* **Task objective**: Lay out everything from the line containing "Viewport: 1024px width, 688px" down to the line containing "Action: pos(1091,21)" as a JSON list of strings, one string per line with blank lines skipped. Leave the pictures out of your answer.

##### Input material

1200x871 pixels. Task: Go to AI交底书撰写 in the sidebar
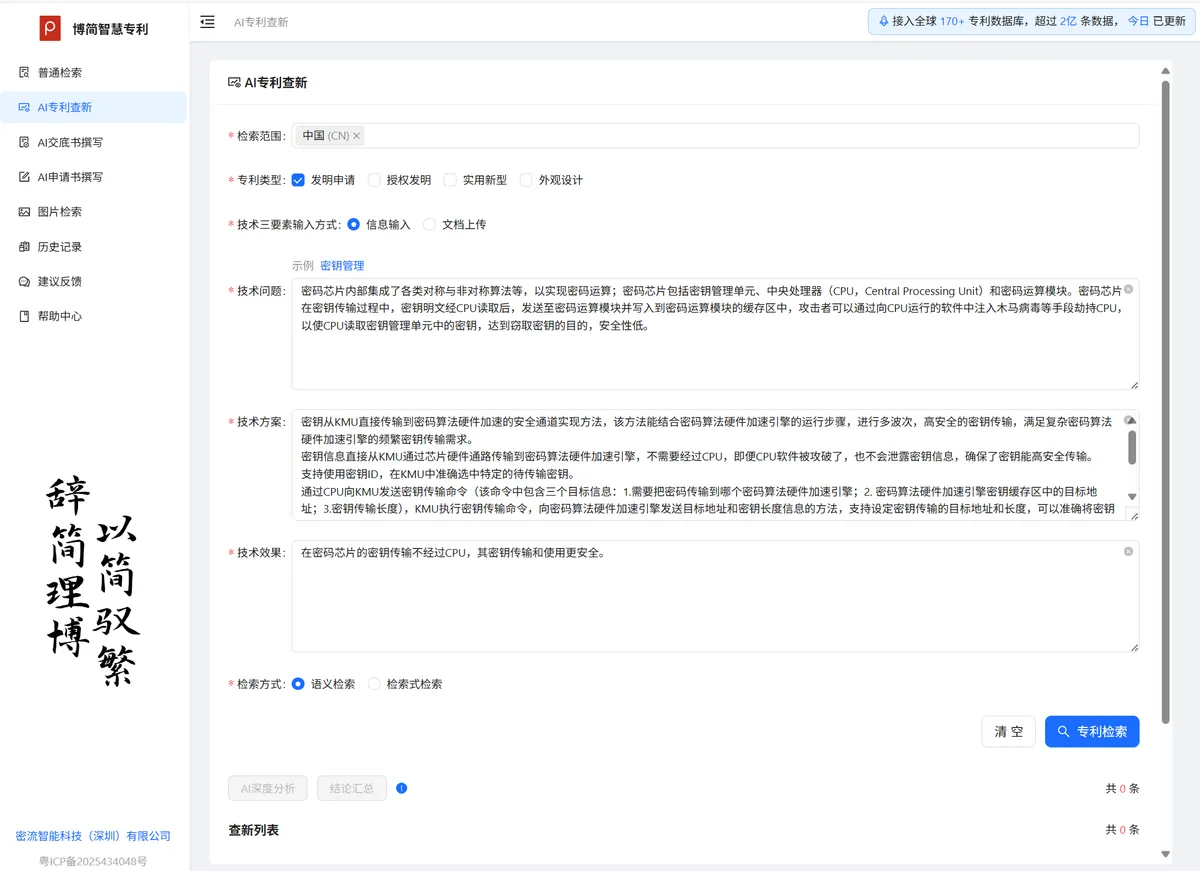[x=70, y=142]
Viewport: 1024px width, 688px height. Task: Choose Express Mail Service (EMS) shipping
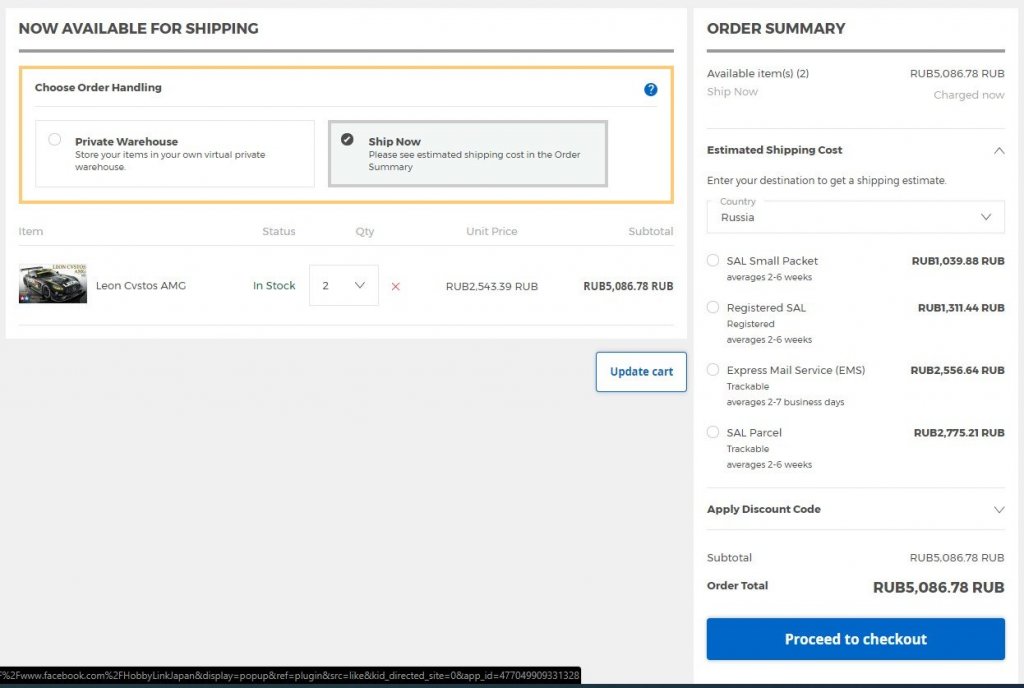(713, 369)
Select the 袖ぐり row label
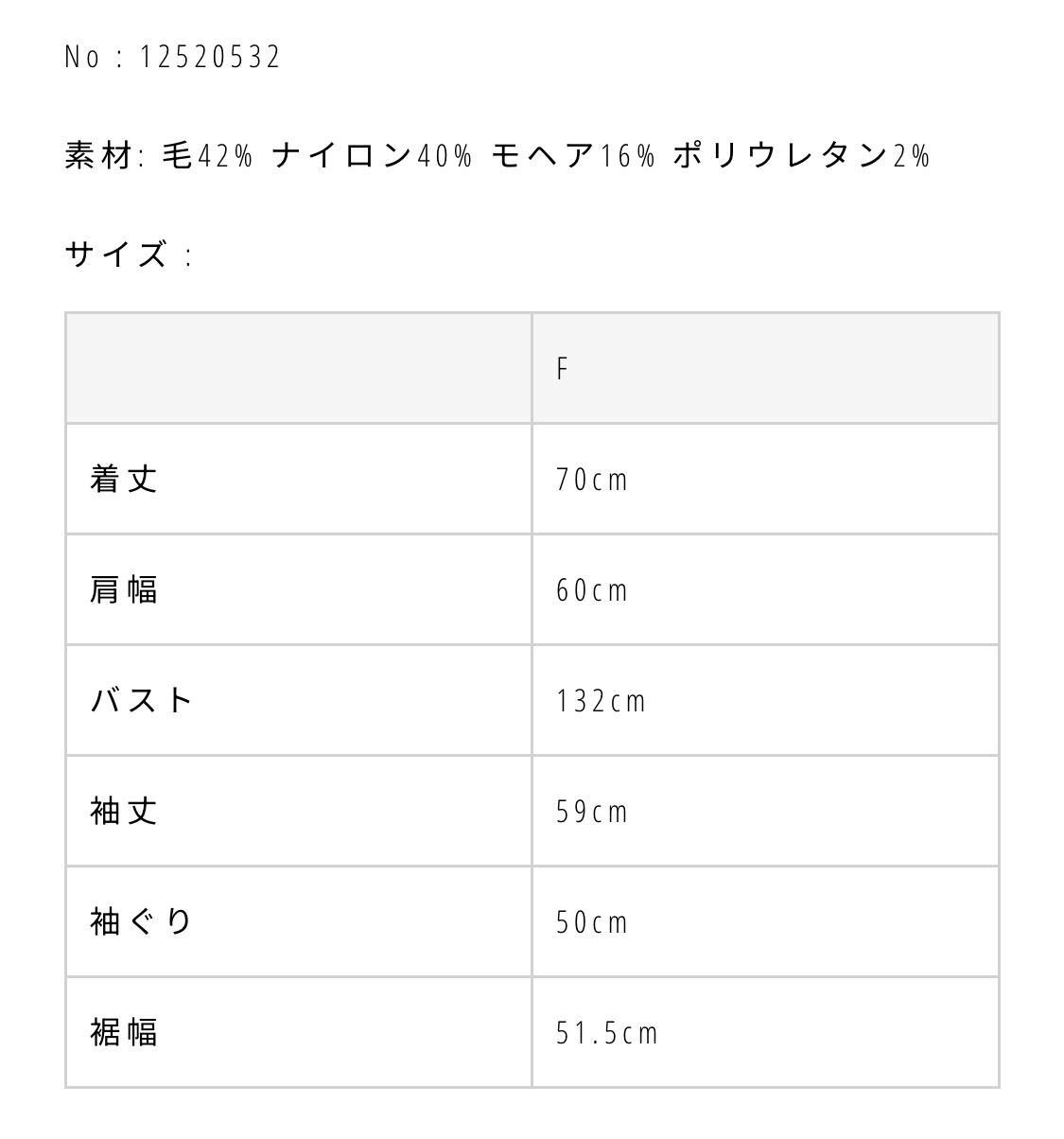The image size is (1064, 1139). pos(142,921)
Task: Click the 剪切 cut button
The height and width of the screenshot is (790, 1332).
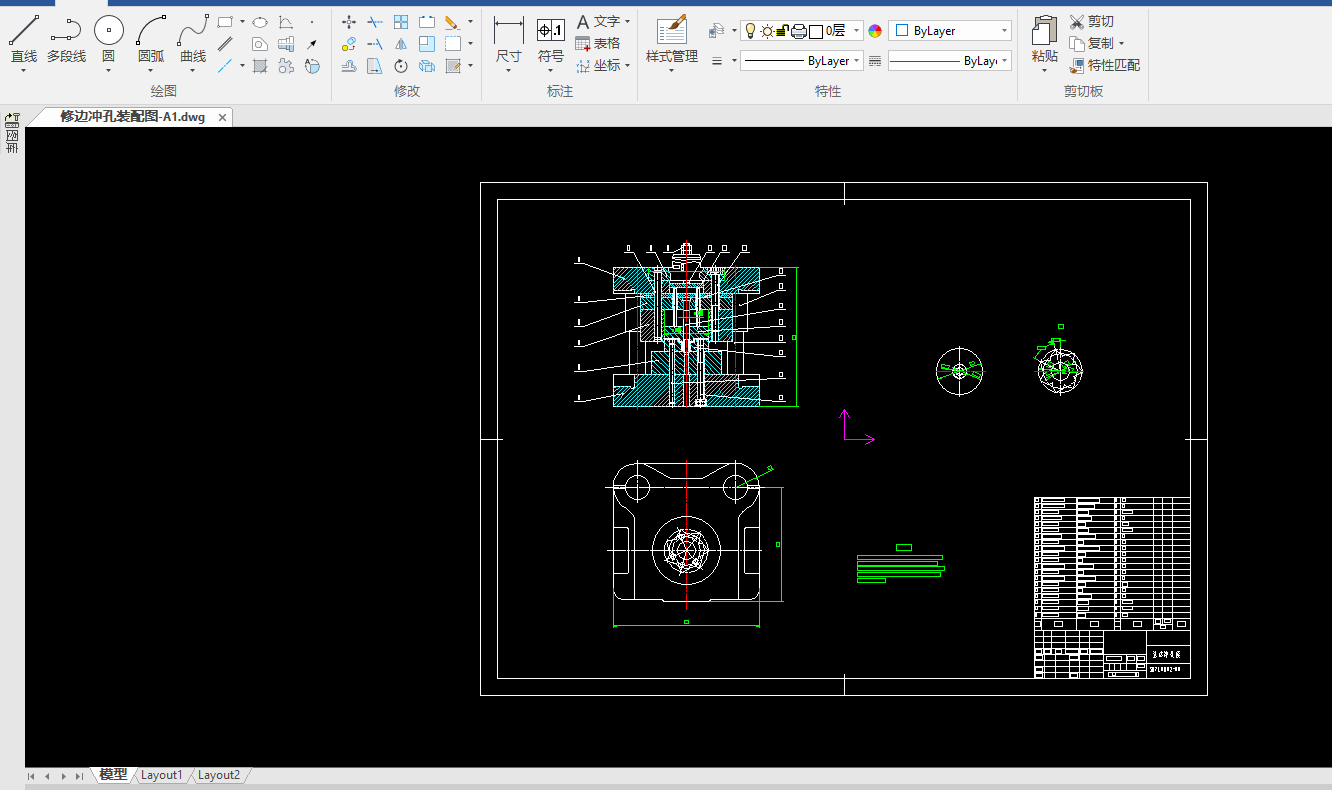Action: pos(1091,21)
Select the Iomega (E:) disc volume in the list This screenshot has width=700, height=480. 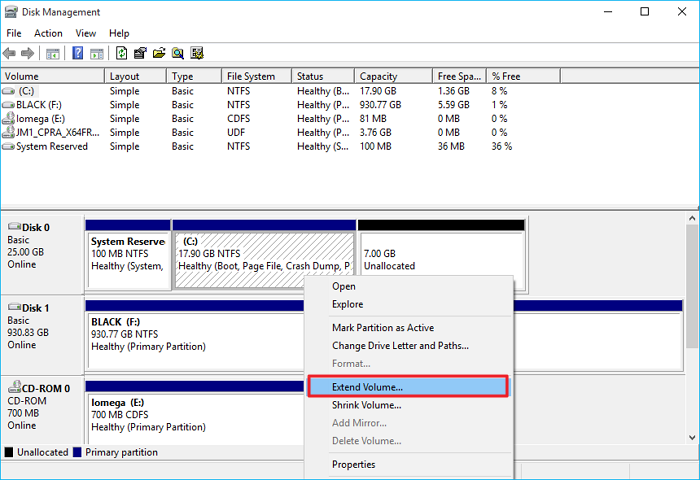click(40, 118)
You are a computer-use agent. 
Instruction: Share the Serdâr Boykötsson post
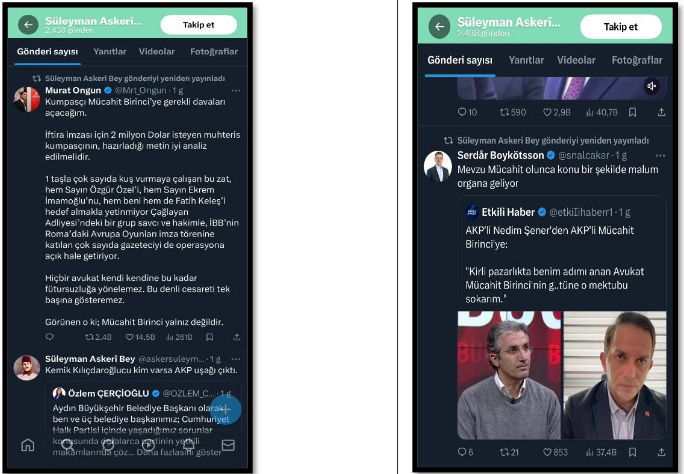pyautogui.click(x=661, y=452)
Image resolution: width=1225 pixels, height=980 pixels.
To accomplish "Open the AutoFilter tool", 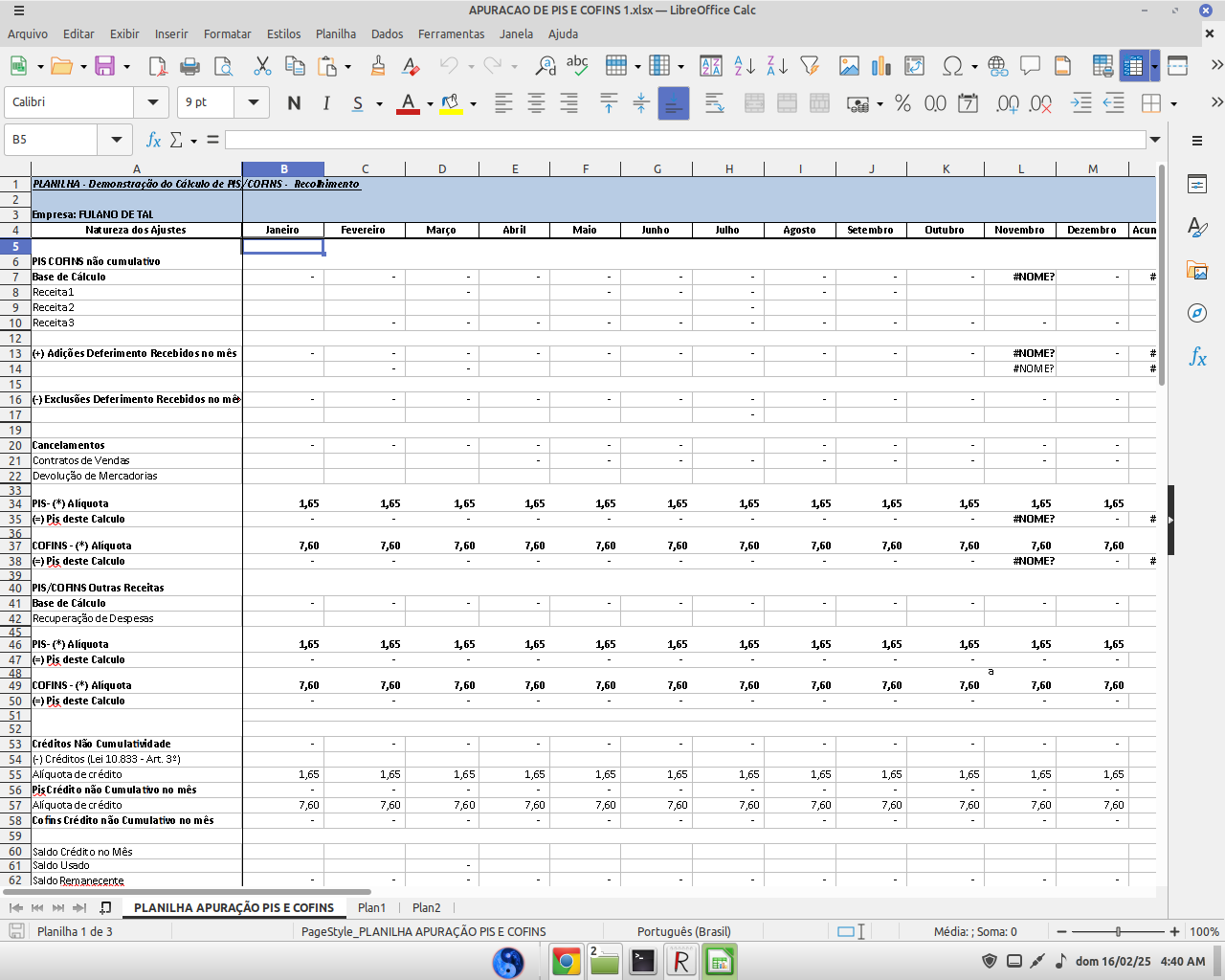I will (810, 66).
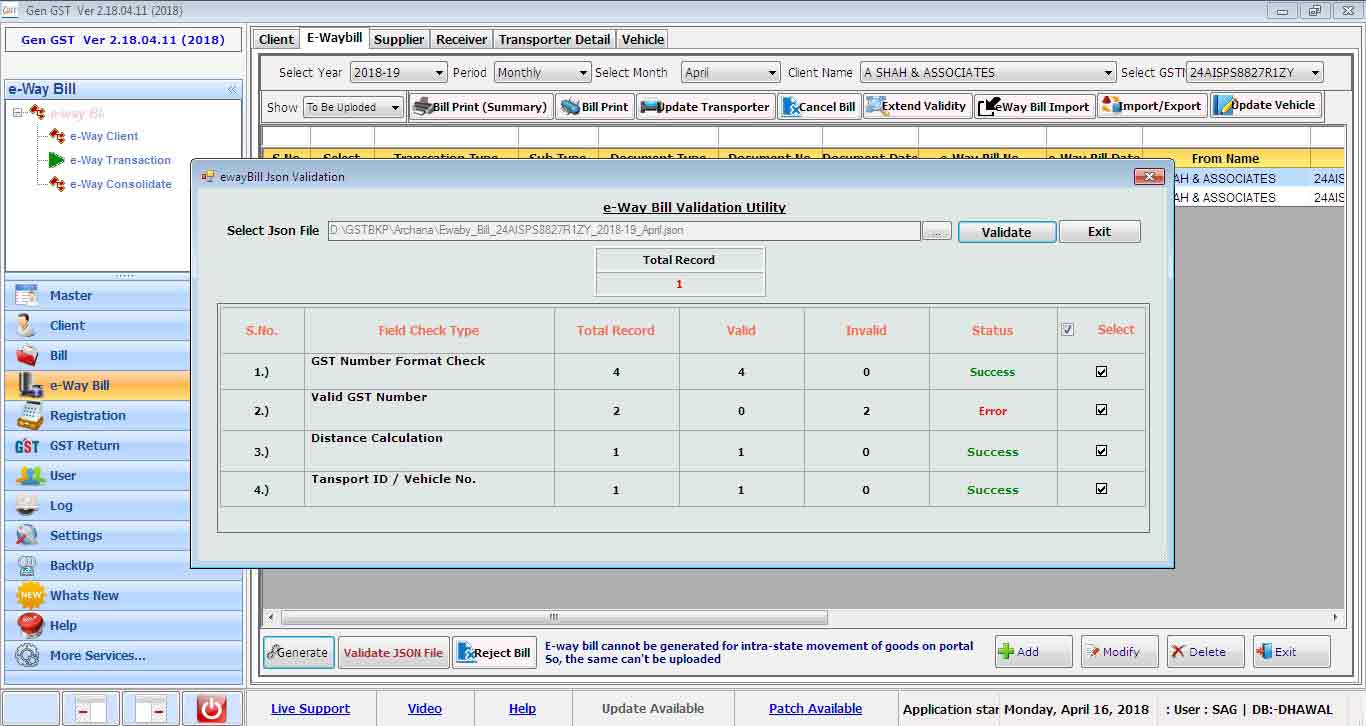
Task: Click the eWay Bill Import icon
Action: coord(988,107)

##########

* **The output**:
[
  "Viewport: 1024px width, 688px height. Task: Choose Express Mail Service (EMS) shipping",
  "(713, 369)",
  "Select the 袖ぐり row label",
  "The image size is (1064, 1139). pos(142,921)",
  "Task: Click the 剪切 cut button",
  "The height and width of the screenshot is (790, 1332).",
  "Action: pos(1091,21)"
]